(Tonight, as the sun sets, you can see the young and waxing moon low by the horizon to the west, with Mars slightly to the north and Venus high in the sky, near Aldebaran. All the crabapple and cherry trees in New York are starting to blossom.)
Dancers at Akasaka Space Capsule Disco
For a long time I planned to write a book about the people who danced at a particular disco in Akasaka, Tokyo – the Space Capsule Disco – in August in 1969. A future formed there, if only for a few nights; we can see it today the way we see the light from a long-dead star that once illuminated a different planet.
The disco was built in stainless steel, gleaming and mirror-finished, with chandeliers made of television tubes, each one turned to a different channel – and music, arrays of lights, reflections on reflections. Supersaturation of signals, the overload: Kurokawa, the architect, called it “a capsule for those who want to release what is pent up inside them.” Kurokawa was obsessed with capsules as an architectural form appropriate to networked life, environments as engineered as the Apollo module for travel into different kinds of experience. Home capsules were places for shelter from information as from solar winds and cosmic rays: pared down, gently empty, a triage environment for damaged subjectivity. Kurokawa made capsules that felt like the conning tower of a submarine; he made a capsule that meticulously recreated a Kobori Enshu tea room inside a factory-assembled frame; he made a capsule lined with fur like Barbarella’s spaceship. He was there, dancing in his own club, this high-pressure chamber for media overload.

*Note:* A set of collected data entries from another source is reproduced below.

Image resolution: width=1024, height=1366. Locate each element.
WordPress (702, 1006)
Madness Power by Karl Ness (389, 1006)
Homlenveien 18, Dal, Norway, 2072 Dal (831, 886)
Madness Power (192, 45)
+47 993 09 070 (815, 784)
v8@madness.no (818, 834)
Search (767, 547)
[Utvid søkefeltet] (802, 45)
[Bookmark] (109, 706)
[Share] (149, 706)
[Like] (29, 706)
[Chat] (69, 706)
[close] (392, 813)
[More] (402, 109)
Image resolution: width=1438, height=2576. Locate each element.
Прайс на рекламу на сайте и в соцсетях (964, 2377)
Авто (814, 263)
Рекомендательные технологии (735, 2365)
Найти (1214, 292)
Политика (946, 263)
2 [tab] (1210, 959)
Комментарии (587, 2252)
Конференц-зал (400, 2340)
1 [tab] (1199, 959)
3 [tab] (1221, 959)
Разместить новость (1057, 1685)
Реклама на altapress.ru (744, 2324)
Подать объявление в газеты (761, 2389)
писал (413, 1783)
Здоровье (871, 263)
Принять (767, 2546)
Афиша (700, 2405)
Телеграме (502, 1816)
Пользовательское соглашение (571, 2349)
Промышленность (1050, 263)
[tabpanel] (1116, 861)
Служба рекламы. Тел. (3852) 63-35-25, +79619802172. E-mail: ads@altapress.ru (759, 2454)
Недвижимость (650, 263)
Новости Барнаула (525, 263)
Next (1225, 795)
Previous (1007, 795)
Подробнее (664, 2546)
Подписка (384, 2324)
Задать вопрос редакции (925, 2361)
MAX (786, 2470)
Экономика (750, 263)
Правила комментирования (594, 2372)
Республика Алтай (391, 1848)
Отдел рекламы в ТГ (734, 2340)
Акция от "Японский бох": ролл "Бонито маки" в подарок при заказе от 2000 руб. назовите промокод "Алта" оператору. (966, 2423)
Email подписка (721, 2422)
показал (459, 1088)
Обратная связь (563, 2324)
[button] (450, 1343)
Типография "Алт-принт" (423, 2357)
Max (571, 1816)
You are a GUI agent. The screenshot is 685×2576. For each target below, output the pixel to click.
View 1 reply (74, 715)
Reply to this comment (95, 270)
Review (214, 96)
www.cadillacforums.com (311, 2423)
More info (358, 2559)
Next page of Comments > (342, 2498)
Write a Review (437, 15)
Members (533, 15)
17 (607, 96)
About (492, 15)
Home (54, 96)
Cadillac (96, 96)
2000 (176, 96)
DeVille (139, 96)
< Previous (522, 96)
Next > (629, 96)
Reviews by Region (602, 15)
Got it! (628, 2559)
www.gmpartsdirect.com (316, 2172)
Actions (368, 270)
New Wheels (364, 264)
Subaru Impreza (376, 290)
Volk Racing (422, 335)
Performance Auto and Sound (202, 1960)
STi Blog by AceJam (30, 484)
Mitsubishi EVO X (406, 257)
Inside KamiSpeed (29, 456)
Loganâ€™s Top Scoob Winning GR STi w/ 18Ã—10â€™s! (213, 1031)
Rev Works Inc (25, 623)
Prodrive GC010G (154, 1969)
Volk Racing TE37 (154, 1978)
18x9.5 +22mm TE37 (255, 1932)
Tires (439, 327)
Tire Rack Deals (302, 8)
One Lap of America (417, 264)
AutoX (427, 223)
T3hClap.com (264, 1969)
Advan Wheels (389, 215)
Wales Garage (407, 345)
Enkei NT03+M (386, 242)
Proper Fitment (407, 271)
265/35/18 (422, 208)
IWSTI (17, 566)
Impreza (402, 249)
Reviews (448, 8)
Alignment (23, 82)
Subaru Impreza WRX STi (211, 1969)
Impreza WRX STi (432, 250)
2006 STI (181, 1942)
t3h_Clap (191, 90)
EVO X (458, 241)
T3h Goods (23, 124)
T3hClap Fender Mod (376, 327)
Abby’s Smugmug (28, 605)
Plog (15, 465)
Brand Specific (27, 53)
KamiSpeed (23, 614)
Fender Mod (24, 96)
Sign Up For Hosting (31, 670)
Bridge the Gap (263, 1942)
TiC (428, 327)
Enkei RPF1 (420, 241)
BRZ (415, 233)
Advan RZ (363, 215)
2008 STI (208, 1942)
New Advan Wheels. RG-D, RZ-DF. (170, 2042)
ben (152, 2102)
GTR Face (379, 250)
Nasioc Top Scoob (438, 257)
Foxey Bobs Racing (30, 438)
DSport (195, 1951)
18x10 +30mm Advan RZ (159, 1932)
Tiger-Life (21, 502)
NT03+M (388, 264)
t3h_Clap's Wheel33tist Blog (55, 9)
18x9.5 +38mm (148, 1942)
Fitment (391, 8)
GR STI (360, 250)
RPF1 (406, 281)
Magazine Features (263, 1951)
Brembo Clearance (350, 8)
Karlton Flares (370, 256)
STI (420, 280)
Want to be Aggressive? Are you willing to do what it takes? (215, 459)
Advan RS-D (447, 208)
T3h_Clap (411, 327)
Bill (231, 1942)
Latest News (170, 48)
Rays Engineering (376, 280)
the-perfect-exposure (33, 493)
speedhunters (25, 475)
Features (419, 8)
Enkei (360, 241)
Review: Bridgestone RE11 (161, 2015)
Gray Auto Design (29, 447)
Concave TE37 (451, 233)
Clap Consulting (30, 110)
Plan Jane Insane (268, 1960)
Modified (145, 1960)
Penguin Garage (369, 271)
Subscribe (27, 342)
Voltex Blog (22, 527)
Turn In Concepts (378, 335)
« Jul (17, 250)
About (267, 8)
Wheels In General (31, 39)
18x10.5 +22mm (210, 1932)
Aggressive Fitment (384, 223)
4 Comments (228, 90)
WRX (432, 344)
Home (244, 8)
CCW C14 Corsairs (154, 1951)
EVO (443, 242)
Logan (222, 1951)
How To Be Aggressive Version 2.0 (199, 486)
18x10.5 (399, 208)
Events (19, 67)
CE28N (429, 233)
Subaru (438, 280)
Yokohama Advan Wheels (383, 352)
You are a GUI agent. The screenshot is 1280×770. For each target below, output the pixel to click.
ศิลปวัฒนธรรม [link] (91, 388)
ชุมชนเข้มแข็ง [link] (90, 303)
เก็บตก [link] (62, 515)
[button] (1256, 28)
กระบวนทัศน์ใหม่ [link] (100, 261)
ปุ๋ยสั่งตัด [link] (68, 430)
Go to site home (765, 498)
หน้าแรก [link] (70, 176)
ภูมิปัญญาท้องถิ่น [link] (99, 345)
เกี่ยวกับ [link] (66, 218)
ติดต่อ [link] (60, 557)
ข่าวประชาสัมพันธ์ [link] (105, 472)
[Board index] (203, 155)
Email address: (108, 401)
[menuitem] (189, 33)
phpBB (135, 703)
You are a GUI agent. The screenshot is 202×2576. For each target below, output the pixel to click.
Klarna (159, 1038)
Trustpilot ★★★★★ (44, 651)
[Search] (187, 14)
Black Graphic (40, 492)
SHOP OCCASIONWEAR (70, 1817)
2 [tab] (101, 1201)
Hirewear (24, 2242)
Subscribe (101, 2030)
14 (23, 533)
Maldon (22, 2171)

(I suspect the best sense we can have now of how it felt then is the opening five or six minutes of Film for the Damaged Right Eye – which still feels intensely new to me, this 1968 movie by Toshio Matsumoto, another dancer at the Space Capsule Disco.)
(On the side, Kurokawa ran a company with some friends – Film Art, est. 1968 – which existed solely to import Godard movies into Japan. He wanted all his buildings to have dynamite pre-installed, wired to a clock with 30 years to go: everything is going to change, even the buildings are temporary.)
So many people were in that club, that August, that year. One of them was Yukio Mishima, a friend of Kurokawa’s. Mishima, of the ice-cold, limpid prose and bloody, melodramatic temper. He could only seem to live at the highest possible tension: a nationalist conservative, celebrating the ultra-right values of bushido, while dancing in psychedelic clubs, cruising the drag bars of Shinjuku, writing anatomies of alienation and morbid eroticism. “Beauty,” he wrote, “is something that burns the hand when you touch it.” Sending out party invitations on Tiffany stationery and modeling (flowers, bondage, swords) for Eikoh Hosoe while assembling a private army to stage a coup d’état. Within a year of dancing in the Space Capsule Disco, he will be decapitated in ritual suicide in the commandant’s office of the Japan Self-Defense Forces after trying to launch a military revolt.
He wrote something in one of his early novels – Thirst for Love, 1950 – that is, as was his way, at once true to life and almost unbearably cruel. It goes like this: “When a captive lion steps out of his cage, he comes into a wider world than the lion who has known only the wilds. While he was in captivity, there were only two worlds for him – the world of the cage, and the world outside the cage. Now he is free. He roars. He attacks people. He eats them. Yet he is not satisfied, for there is no third world that is neither the world of the cage nor the world outside the cage.”